What to work on.
Collect every row below that contains the string "accomplish", and copy each one out in full. Case counts.

Data supplied.
════════
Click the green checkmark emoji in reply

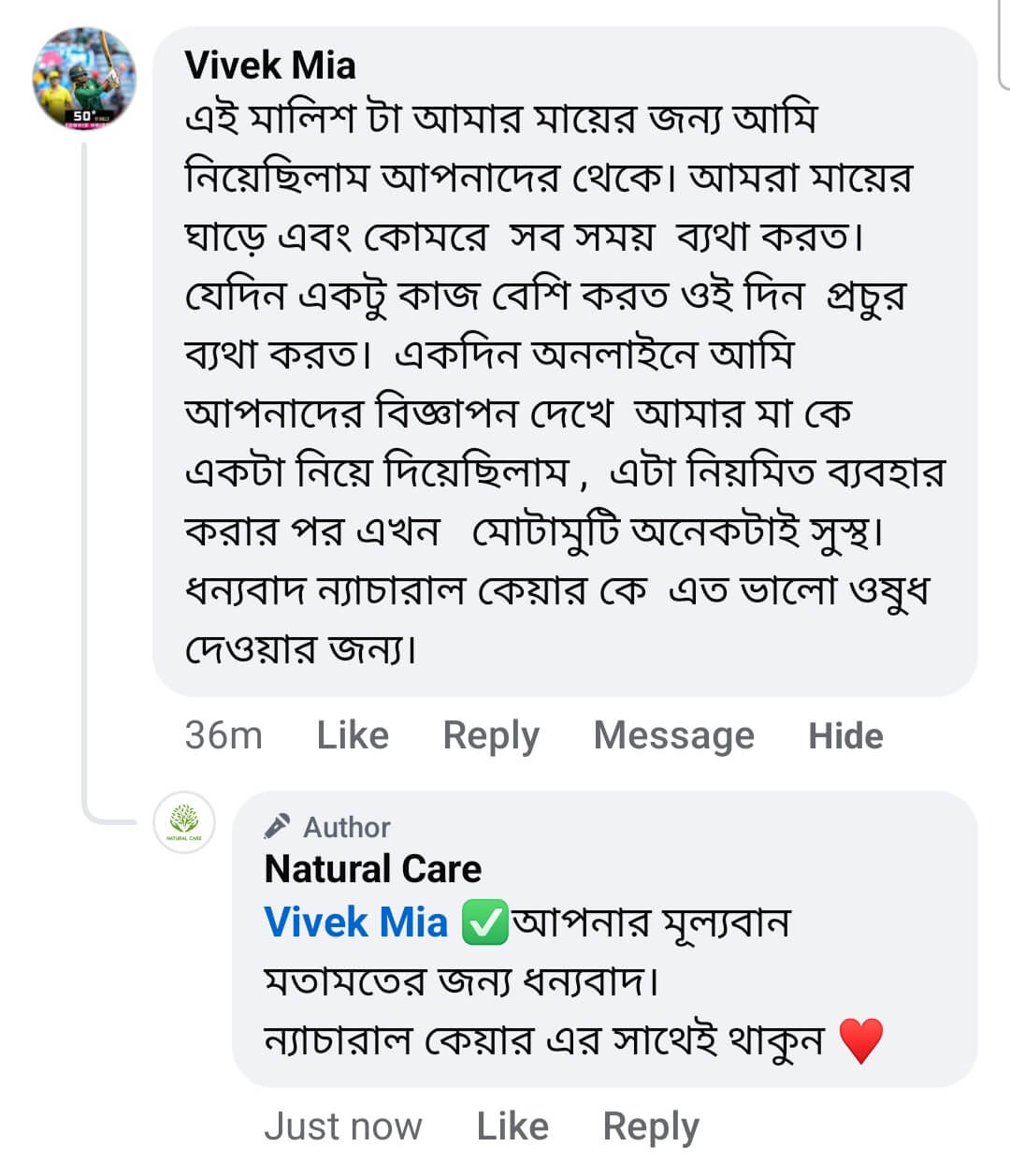[x=484, y=922]
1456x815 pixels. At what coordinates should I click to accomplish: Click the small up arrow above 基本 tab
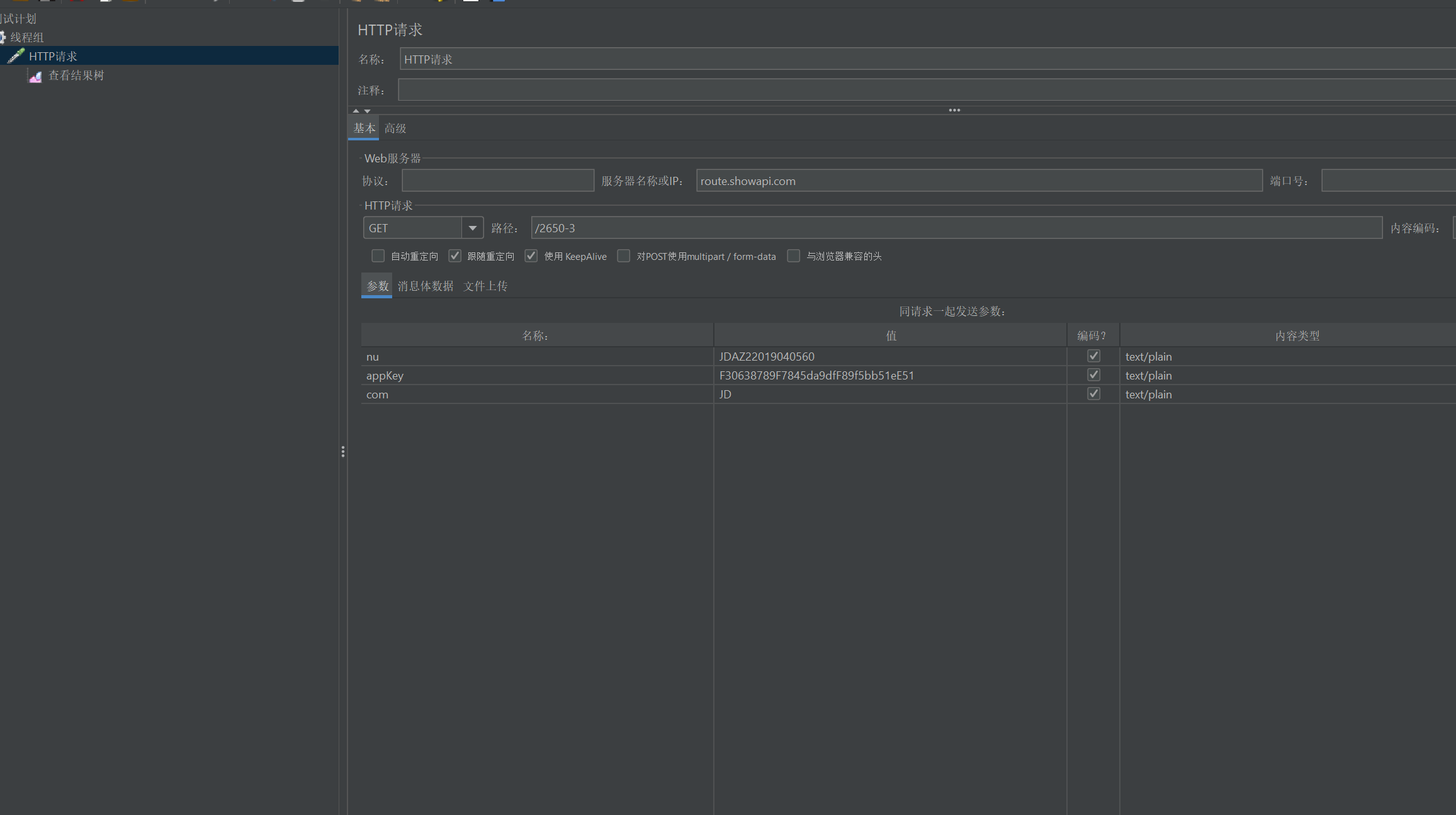pyautogui.click(x=356, y=111)
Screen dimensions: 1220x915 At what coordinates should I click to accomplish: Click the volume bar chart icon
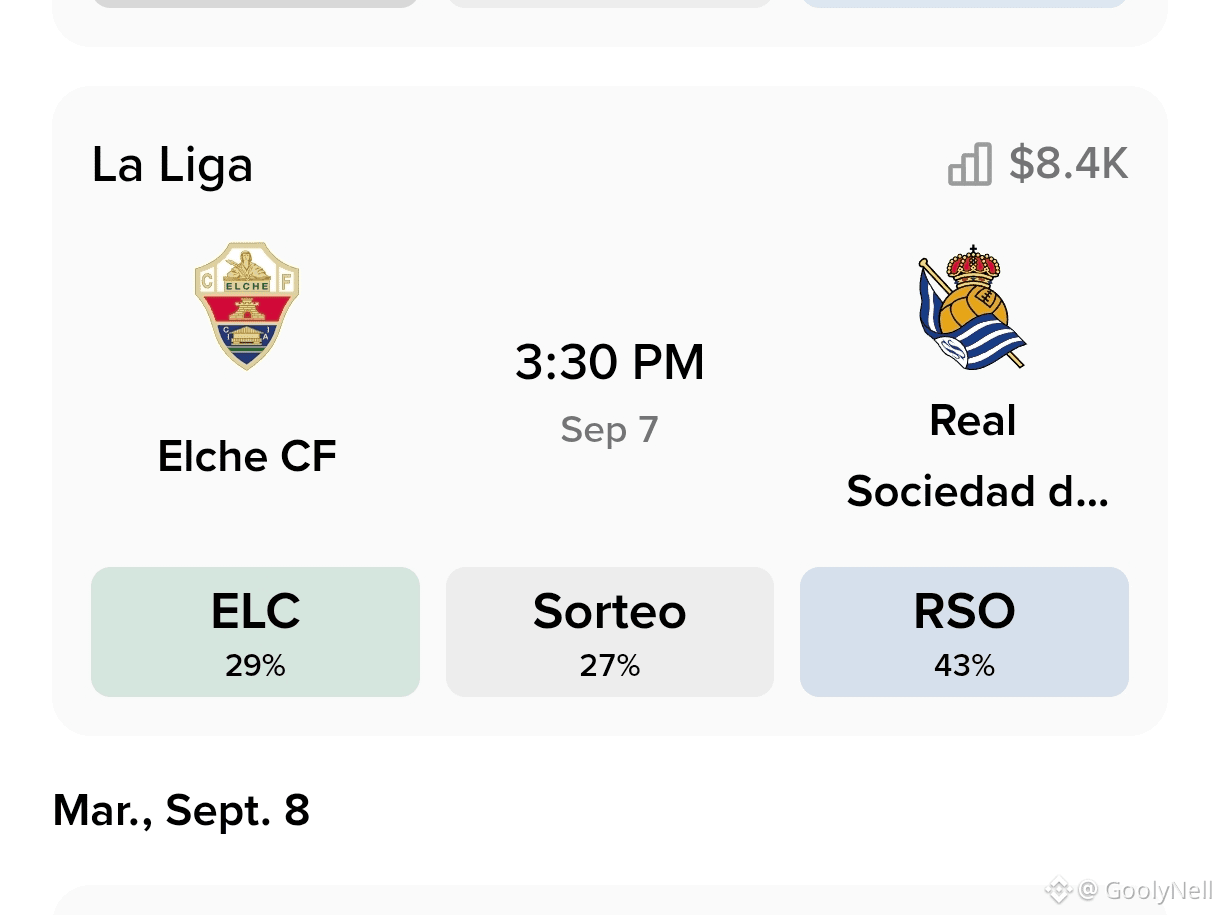(x=970, y=164)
════════
Correct result.
1456x815 pixels. At what coordinates should I click to accomplish: Click the small up arrow above 基本 tab
Screen dimensions: 1220x915 At what coordinates should I click to accomplish: Click the volume bar chart icon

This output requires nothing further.